= Exercise instructions =
Set out the stretch from the line containing "Task: Click the Yoki Finance logo icon" through the end of the material as a JSON list of strings, one string per line, skipping blank lines. Leave the pictures out.

* * * * * * *

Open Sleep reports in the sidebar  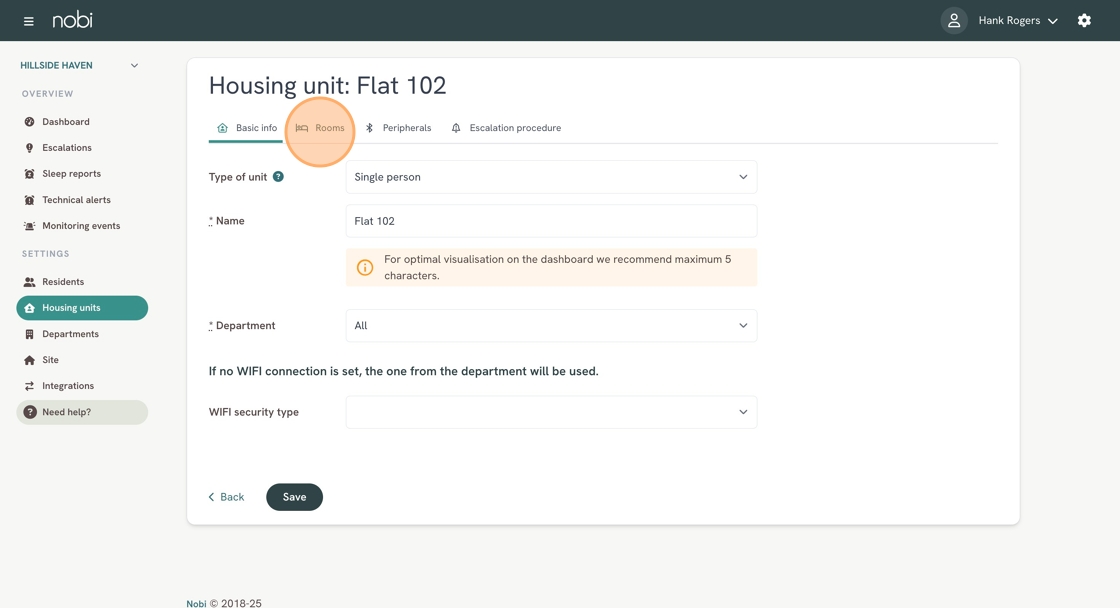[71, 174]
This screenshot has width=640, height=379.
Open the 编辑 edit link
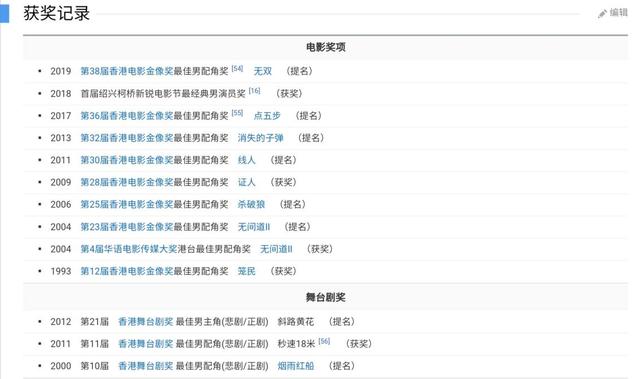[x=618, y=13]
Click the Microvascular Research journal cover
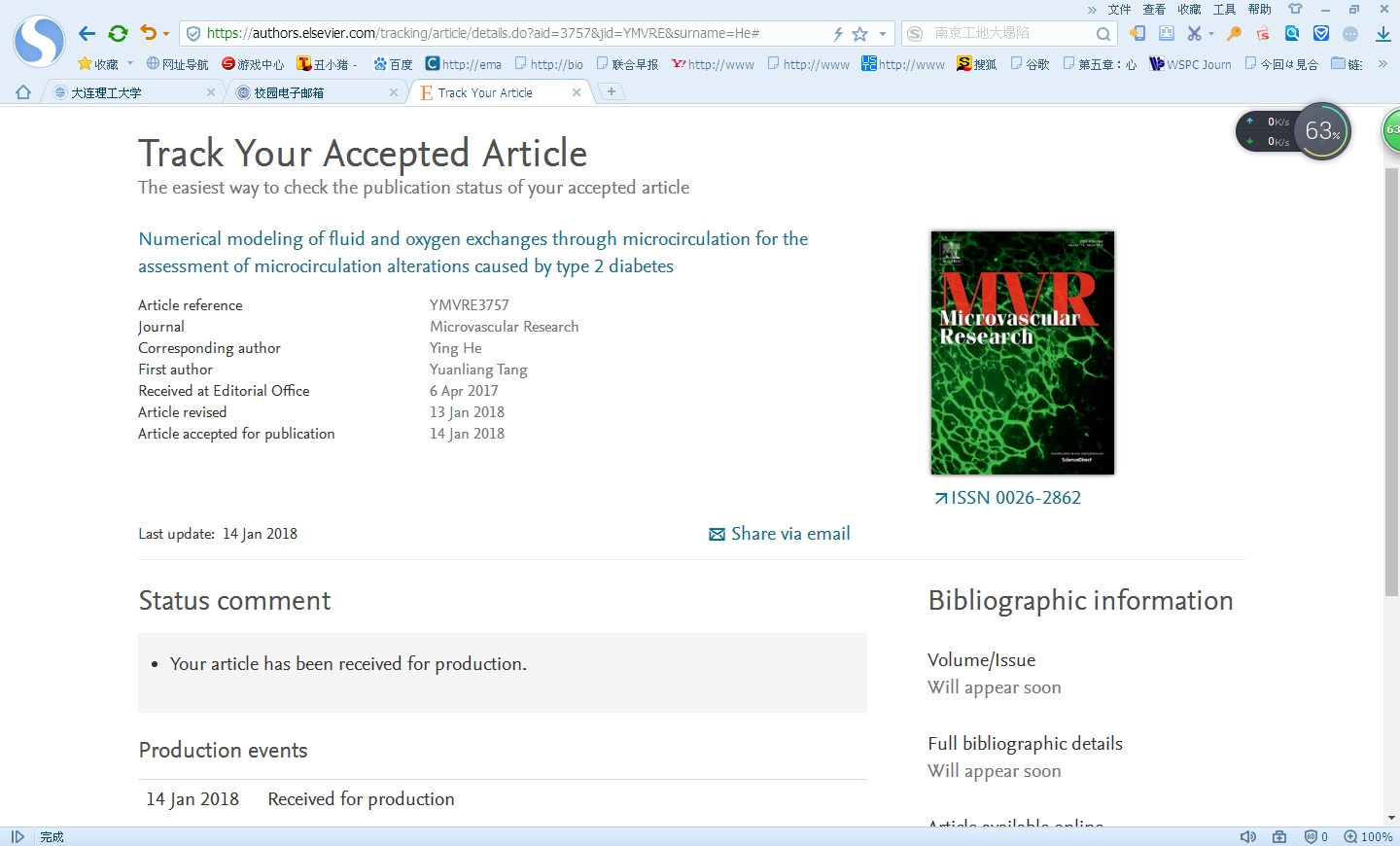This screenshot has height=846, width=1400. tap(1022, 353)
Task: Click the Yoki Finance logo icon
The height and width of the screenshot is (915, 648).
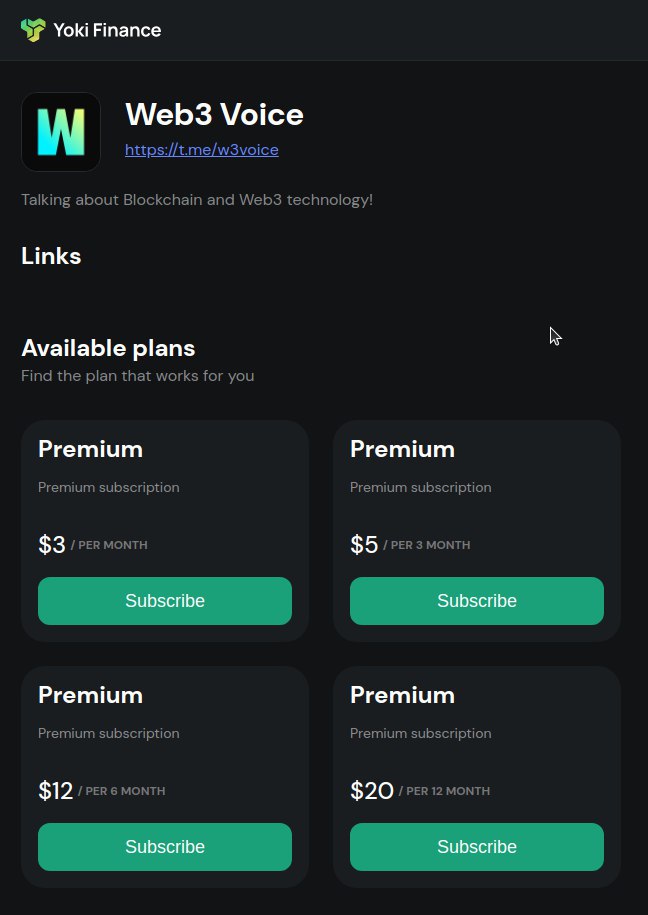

* * * * * * *

= Reply =
[
  "Task: Click the Yoki Finance logo icon",
  "The height and width of the screenshot is (915, 648)."
]